▶ **Raw data**
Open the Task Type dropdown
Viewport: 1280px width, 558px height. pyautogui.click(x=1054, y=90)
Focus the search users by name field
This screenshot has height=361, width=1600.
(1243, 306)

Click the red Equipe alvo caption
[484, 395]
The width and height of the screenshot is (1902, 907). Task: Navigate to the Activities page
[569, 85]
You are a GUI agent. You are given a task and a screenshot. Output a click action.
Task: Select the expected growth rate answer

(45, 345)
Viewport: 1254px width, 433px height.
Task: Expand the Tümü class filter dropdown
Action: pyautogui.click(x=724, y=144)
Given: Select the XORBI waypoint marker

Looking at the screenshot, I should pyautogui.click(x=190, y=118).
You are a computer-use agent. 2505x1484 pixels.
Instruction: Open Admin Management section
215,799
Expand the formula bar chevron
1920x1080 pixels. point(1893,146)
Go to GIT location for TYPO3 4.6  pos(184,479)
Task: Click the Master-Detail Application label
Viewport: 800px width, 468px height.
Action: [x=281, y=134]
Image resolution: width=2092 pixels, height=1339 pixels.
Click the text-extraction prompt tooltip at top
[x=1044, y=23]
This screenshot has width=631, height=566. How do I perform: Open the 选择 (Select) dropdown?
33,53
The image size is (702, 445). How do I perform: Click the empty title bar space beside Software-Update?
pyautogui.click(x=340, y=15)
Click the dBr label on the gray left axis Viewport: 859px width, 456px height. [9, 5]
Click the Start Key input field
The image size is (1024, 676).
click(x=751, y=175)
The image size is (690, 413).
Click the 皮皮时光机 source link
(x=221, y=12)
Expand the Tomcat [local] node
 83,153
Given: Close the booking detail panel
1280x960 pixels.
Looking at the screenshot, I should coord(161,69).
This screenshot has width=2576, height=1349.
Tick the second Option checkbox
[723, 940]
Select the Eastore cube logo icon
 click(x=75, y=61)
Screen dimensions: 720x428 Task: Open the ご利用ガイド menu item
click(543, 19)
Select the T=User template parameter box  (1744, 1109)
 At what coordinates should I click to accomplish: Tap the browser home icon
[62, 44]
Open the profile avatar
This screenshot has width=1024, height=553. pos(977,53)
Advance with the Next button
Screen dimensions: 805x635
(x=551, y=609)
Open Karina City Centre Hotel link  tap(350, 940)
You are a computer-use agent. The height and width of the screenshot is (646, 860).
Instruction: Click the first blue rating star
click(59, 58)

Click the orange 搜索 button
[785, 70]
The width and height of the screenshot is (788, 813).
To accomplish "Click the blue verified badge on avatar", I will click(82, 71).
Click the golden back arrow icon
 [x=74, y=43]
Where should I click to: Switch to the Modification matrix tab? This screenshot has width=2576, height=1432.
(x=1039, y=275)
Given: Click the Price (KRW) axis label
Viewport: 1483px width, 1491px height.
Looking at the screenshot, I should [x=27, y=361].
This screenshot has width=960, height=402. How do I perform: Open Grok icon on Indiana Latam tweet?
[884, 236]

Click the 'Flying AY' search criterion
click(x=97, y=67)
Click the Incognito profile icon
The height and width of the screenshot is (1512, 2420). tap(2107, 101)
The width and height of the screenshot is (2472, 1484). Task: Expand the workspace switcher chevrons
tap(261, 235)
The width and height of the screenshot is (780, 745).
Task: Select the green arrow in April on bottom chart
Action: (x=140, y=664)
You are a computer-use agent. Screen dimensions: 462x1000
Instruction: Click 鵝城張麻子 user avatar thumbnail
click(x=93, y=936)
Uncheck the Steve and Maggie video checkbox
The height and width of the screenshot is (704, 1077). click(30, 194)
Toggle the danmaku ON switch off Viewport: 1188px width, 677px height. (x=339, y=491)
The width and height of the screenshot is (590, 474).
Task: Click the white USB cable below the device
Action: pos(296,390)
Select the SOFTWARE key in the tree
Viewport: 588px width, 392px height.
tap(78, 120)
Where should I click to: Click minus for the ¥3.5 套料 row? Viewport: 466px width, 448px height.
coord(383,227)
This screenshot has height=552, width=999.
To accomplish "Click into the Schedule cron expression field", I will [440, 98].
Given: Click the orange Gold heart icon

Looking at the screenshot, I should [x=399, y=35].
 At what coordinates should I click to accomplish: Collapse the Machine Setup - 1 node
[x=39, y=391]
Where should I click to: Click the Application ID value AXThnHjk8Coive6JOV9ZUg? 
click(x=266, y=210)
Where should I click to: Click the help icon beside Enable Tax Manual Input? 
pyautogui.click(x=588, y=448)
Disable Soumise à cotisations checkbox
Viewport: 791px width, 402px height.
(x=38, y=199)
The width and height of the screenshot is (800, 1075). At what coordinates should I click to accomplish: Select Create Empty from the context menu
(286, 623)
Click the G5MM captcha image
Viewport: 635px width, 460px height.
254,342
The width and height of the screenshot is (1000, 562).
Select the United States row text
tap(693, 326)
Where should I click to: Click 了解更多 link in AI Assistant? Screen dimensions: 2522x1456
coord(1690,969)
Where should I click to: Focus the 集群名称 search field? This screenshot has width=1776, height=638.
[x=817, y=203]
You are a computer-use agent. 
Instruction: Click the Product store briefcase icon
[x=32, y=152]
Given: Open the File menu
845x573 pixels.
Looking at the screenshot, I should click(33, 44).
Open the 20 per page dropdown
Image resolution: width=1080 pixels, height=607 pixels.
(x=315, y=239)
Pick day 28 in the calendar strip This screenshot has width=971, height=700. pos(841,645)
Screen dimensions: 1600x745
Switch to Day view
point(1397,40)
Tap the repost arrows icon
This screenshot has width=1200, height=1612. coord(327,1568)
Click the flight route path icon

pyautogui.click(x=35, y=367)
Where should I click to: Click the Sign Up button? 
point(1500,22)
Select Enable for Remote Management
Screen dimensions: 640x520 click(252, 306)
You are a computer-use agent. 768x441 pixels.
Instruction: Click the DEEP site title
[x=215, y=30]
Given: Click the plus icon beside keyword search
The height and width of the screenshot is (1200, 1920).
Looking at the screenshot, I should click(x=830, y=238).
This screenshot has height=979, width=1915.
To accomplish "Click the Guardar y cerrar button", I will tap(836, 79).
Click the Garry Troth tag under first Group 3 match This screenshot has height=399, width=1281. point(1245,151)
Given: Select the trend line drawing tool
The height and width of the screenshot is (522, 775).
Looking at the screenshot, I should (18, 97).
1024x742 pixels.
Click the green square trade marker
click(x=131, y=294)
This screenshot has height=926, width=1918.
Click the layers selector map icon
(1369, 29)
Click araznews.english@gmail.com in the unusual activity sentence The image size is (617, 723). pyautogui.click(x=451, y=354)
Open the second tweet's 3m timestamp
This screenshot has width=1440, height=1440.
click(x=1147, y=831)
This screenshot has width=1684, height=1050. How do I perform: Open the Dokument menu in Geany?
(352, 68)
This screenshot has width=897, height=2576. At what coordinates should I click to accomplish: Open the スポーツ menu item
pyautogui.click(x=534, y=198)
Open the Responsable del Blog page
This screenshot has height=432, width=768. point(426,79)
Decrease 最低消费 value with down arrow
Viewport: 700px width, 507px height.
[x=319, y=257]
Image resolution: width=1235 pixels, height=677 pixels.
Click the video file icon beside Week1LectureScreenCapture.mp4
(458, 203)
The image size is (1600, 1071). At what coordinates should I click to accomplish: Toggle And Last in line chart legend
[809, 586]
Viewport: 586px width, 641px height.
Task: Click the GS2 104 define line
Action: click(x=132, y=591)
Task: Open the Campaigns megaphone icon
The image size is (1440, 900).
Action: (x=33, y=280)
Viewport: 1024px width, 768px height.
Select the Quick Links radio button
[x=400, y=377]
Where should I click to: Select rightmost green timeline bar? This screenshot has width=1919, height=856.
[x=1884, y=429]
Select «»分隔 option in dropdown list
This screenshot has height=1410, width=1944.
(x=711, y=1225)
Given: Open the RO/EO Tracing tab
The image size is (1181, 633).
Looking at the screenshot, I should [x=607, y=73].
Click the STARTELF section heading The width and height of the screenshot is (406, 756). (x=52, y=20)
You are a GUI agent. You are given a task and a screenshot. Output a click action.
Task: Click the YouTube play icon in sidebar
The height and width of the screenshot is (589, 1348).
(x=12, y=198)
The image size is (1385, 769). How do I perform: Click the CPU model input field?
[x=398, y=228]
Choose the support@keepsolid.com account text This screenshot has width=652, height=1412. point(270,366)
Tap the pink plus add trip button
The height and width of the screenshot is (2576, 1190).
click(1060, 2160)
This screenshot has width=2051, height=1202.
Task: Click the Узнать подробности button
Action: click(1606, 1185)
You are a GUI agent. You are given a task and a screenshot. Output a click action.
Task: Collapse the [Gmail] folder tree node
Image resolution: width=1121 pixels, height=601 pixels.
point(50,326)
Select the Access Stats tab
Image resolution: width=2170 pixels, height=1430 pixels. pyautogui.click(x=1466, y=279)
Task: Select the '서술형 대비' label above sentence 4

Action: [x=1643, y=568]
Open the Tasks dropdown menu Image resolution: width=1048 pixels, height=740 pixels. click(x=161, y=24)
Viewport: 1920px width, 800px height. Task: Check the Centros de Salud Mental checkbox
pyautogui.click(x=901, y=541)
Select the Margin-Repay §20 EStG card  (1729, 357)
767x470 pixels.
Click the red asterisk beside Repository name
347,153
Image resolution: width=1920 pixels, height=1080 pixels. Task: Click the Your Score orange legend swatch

▶ **Problem description**
Please count the lines in the entries above that contain the word "Application" and reply with the number alone.

▶ **Result**
2